This must be what Clarko meant when he quoted Bruce Springsteen, although Angus (being a glass three-quarters empty sort of guy) pointed out that while we’re getting a little too familiar with the “hard times come” bit, there’s not much sign on the horizon of “hard times go”.

I beg to differ.

This is no time to turn Chicken Little and run around wailing that the sky is falling in, or worse still that no team has started 0-4 and played finals since Dunstall and Langford were holding court in the goalsquares and Peter Knights was coach (bless your spring-heeled golden boots, Knightsy). As I told Angus, there’s plenty to get excited about. You’ve just got to look beyond the scoreboard. And the ladder. And Chocco Williams’ latest column.

Take our Box Hill boys, who just knocked over the reigning premiers on their own patch. Dallas Willsmore kicked one from half a kilometre out to get us over the line, good news for any canny punter (no names please, I embarrass easily) who backed him to become the best Dallas the game has seen (look out Dallas Patterson, 13 games for Footscray, 1965-68 – we’re coming after you). Even the crook goldfish aren’t such a worry – if they all go belly-up, we can always ship in a new crew and call them all Hodgey.

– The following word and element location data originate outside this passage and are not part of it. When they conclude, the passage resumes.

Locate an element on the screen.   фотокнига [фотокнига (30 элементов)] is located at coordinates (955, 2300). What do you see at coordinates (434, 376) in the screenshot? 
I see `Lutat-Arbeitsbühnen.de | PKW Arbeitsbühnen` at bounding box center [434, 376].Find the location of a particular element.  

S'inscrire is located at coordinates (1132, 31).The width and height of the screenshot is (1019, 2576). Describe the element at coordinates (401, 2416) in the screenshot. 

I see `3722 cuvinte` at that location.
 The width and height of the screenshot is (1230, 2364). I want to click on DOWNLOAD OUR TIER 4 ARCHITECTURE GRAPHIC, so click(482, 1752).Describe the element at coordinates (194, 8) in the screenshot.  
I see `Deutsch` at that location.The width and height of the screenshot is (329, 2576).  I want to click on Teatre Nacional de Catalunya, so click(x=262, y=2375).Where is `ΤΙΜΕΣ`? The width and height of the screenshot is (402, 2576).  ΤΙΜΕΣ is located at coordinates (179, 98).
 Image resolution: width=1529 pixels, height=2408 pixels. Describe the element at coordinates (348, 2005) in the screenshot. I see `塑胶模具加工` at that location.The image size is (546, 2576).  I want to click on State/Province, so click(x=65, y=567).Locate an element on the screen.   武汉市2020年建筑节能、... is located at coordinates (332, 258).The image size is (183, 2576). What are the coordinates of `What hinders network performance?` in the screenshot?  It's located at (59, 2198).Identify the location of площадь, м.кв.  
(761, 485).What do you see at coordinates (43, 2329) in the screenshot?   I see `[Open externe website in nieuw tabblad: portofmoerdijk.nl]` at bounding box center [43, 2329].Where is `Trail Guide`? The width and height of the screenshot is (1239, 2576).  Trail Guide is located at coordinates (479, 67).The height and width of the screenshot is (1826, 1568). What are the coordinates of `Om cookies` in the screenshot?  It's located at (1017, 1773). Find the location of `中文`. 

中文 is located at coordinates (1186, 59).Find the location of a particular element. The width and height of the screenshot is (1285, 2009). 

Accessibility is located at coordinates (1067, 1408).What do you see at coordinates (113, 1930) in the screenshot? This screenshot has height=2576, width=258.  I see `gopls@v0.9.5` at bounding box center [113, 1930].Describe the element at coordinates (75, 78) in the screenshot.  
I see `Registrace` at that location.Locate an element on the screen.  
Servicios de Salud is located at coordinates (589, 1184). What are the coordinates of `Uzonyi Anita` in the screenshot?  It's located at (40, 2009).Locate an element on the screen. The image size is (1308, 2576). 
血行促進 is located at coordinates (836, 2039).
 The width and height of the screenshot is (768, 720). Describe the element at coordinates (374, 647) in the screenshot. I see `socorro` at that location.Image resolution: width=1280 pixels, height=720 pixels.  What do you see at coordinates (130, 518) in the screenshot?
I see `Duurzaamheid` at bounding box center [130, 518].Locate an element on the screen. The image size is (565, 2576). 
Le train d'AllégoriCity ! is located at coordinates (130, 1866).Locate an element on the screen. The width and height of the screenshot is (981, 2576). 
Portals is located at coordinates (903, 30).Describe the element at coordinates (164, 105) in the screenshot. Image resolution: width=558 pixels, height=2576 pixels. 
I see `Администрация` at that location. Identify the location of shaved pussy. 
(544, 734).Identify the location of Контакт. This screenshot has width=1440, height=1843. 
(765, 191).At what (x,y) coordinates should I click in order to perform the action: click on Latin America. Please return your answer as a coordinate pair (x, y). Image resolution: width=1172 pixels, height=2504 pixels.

You see, it’s all about perception. If you look at the world through Angus’s dark lens, you’d know that The Boss (Springsteen, not Clarko) had a couple of other songs on his Wrecking Ball album called This Depression and Rocky Ground. Take off the doomsayer goggles, look a bit harder and you’ll also find Land Of Hope And Dreams, We Are Alive and what could be an anthem for testing times, We Take Care Of Our Own.

While we’re getting all Bruce (and Clarko) about things, it’s time to look through the windscreen, not the rear-view mirror. Time to see the next challenge and attack it like a runaway train. Time to get to the `G on Sunday evening, stand together, yell at Sam Mitchell (even if he’s not playing), and have faith that we’ll see another Springsteen title track in action.

Come on up for The Rising, people. And go Hawks.